In der Berliner Zeitung bringt Götz Aly die zwiespältige Haltung vieler Deutscher zur Flüchtlingsfrage auf den Punkt: "Laut Meinungsumfragen wünschen die meisten Deutschen Angela Merkel als Kanzlerin plus Grenz- und Abschiebemaßnahmen à la Seehofer. Die große Mehrheit will also, dass die Wortwahl in der Flüchtlingspolitik freundlich bleibt, die Praxis jedoch abweisend gestaltet wird. ... Wer eine harte Politik gutheißt, aber sein Gewissen schonen möchte, um sich als halbwegs guter Mensch zu fühlen, dem sind Lösungen willkommen, von denen man möglichst wenig sieht und hört.
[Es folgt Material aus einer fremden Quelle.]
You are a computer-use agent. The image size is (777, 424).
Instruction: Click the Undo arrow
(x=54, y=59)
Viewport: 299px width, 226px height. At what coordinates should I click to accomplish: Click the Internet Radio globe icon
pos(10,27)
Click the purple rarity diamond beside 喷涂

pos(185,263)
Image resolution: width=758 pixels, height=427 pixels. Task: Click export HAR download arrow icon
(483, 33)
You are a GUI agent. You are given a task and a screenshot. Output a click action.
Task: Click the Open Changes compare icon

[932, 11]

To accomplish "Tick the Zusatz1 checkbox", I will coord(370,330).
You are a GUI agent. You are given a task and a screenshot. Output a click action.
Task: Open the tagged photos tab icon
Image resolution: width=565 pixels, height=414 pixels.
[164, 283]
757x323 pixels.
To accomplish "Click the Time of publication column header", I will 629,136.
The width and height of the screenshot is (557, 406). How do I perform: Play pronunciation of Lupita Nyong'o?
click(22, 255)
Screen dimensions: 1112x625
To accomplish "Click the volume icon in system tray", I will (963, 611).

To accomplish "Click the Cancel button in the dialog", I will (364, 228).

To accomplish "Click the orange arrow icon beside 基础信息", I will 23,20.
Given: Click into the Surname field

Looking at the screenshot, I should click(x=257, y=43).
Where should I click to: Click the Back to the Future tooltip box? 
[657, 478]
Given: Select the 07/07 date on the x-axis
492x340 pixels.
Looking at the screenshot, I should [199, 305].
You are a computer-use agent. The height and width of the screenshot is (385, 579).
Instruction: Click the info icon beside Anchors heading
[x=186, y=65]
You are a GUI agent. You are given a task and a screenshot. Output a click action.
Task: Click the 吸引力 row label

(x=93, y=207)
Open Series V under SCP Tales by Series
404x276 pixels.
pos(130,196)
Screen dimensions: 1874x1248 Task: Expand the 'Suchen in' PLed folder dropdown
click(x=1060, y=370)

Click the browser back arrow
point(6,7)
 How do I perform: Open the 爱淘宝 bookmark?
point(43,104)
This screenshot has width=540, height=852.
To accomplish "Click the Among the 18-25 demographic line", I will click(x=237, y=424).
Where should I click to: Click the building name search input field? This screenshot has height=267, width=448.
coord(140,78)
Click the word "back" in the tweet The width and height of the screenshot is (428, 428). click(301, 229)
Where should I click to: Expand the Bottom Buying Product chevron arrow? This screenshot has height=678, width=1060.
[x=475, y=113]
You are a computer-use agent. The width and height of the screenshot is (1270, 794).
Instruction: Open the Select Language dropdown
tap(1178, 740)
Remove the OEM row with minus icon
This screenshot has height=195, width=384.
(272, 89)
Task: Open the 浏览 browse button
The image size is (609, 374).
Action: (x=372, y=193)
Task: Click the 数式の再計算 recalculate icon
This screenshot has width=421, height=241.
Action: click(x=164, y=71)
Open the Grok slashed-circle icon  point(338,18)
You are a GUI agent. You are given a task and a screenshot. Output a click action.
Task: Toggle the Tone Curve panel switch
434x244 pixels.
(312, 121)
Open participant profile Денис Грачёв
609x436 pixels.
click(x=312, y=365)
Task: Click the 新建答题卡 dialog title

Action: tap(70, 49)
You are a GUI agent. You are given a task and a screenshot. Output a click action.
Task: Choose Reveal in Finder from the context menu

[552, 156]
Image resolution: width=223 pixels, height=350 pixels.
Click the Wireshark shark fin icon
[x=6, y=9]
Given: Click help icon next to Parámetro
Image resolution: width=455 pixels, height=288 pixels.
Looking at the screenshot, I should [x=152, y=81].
Ferne Lager erfüllen diesen doppelten Wunsch des Volksgemüts." Und keine Fotografen, bitte!

Der Fünf-Sterne-Bewegung kommt man mit der Charakterisierung als "populistisch" vielleicht nicht völlig auf die Spur. Spezifisch italienisch an der Partei ist wohl auch das esoterische  Denken, das sich in der Popularität sämtlicher Verschwörungstheorien manifestiert. Ein Unterstaatssekretär der Fünf Sterne bezweifelt die Mondlandung im Jahr 1969, ein anderer glaubt an "Chemtrails": Eric Jozsef berichtet in Libération: "Andere Parlamentsabgeordnete der Fünf Sterne haben an ein Komplott des 11. September, an die Illuminaten oder die Bilderberg-Gruppe, an die Existenz von 'Sirenen' oder an Chips geglaubt, die von der Obama-Regierung unter die Haut der Bürger implantiert wurden, um sie besser kontrollieren zu können. Im Lauf der letzten Monate sind einige der fantasievollsten Politiker aus verantwortlichen Posten entfernt worden, aber das Misstrauen gegenüber der Wissenschaft bleibt, denn sie steht unter Verdacht, ausschließlich im Dienst der multinationalen Konzerne zu stehen." Einen Fortschritt gibt es aber: Die Kritik des rechtsextremen Innenministers Matteo Salvini an der Impf-Pflicht wurde von der Fünf-Sterne-Gesundheitsministerin zurückgewiesen - und das obwohl auch diese Verschwörungstheorie bei den Fünf Sternen so beliebt ist.